Wylie, one-half of west Pasco's first couple of good government, died last week (Thursday, Jan. 6) at the age of 90. Bud and his wife of 65 years, Dorothy, formed the Pasco chapter of Common Cause in the 1970s, were active in the League of Women Voters and moderated the National Issues Forum _ local town hall meetings on national public policy questions such as racism, poverty, federal deficits and health care spending.
They were a good team. Dorothy was the public speaker while Bud handled the written communications. They did it without ulterior motives. No unquenchable thirst for power. No steppingstone to public office. No application for a patronage appointment. Leadership isn't self-serving, they said.
Slowed by advancing age and illness, the Wylies bid adieu to public advocacy a little less than three years ago, and they moved from Port Richey to a Clearwater retirement home in 2004. It was their second time retiring. They had come to west Pasco from New York in 1975. Bud, whose real name was Hugh, spent 39 years as a journalist for the Associated Press. Dorothy had taught learning-disabled elementary school children.
This space made note of their departure when the Pasco chapter of Common Cause folded, a victim of changing demographics. Pasco's new, younger residents are distracted by family and career demands. Neighborhood associations and civic groups are going dormant because of dwindling memberships. If there's no time for the neighborhood, how can working parents be concerned about government accountability, campaign finance reform, legislative redistricting or sales tax exemptions?
While much of today's public dialogue surrounds pocketbook issues or personal pet peeves, the Wylies and people like them sought a broader view of government issues. Though Common Cause didn't like its name affiliated with local issues, the Wylies, in the 1980s, used the group's clout to push for better maternity care for west Pasco's pregnant women. "We kind of did it without permission," Dorothy confessed in a 2002 interview.
They also worked for several local initiatives, including the voter-approved property tax to build parks and libraries in 1986 and an unsuccessful effort to form a Children's Service Council in 1992.
Bud Wylie's writings and statements over the years demonstrated a strong ability to turn a phrase coupled with a wry sense of humor. He also would let us know if he thought our daily newspaper work wasn't up to standard. Here's a few samples culled from the Times archives:
"Elected officials are supposed to be decisionmakers responsible and accountable to their constituents. Unethical actions such as this degrade all government functions _ good and bad _ in the minds of many citizens," Wiley wrote in 1988 when a legislator laughed that he hadn't even read the bill he introduced on behalf of a lobbyist seeking to eliminate fire-protection sprinklers from high-rise hotels.

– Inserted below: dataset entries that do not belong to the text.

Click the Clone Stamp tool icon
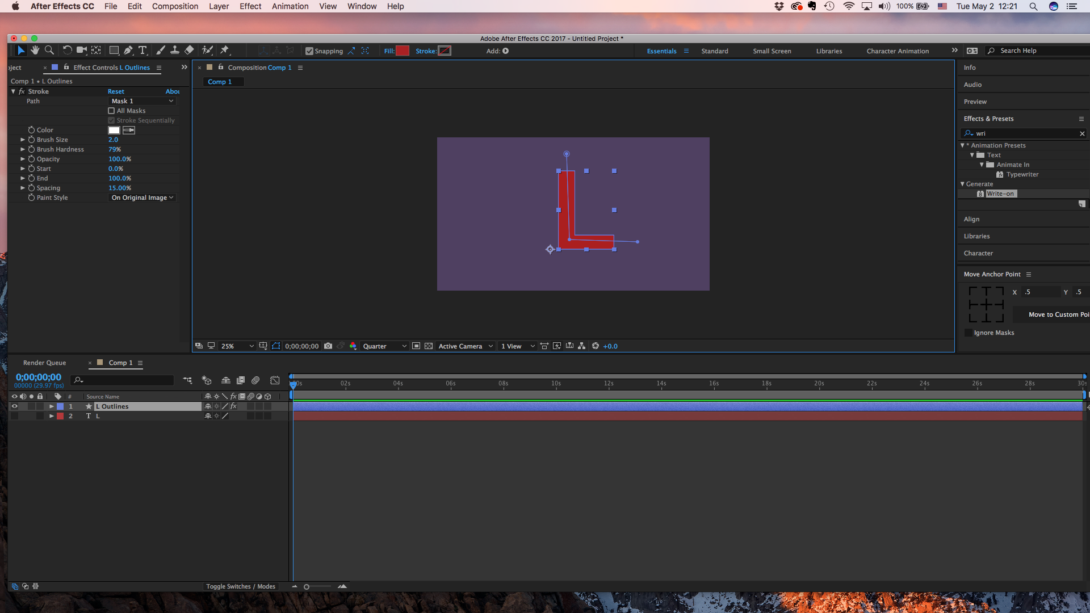 pyautogui.click(x=174, y=50)
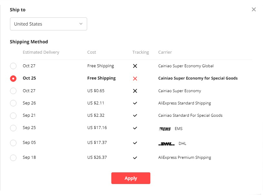Click the chevron arrow in United States field
The height and width of the screenshot is (195, 263).
point(81,24)
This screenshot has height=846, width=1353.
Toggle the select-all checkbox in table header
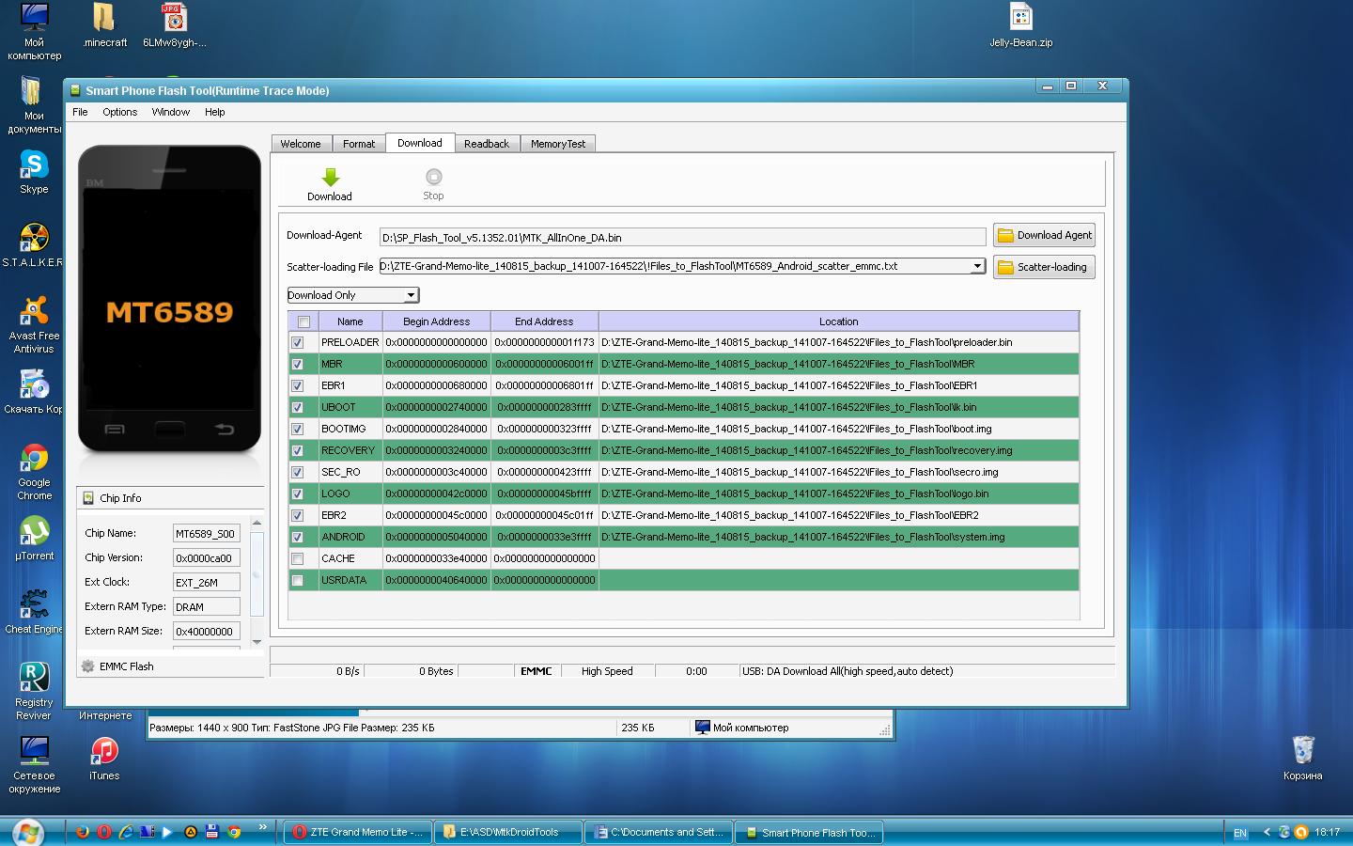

"It's important to get them out of their townhouses, away from the pizza and beer," Wylie said, championing a push to have the state Legislature follow Florida's Government in the Sunshine Law. The effort came on the heels of a late-night pizza and beer gathering in a lobbyist's townhome in which legislative leaders hammered out the details for a new tax under Gov. Bob Martinez.
"Come on, folks, give a little for the benefit of our school district. Despite phony cries of "waste and screwball ideas,' the record shows we do have an efficient school system.
"Incidentally, how much did you spend on lottery tickets and restaurant meals last month?" he asked sales tax opponents in 1995.
Wylie didn't restrict his thoughts to government accountability. In 1987, a firefighter delivered a baby in the back seat of a car on U.S. 19 and later recounted the story to a Times reporter with the observation: "Most of the time we see a lot of tragedies. It was nice to see someone come into this world."
The words inspired Wylie to sit down at the typewriter and compose a public acknowledgment to the firefighter. Seventeen years later, it remains sound advice and we repeat it as a legacy of Wylie's own inspiring work:
"In today's chaotic world, more of us could benefit if we, too, could view an occasional uplifting event in its proper perspective."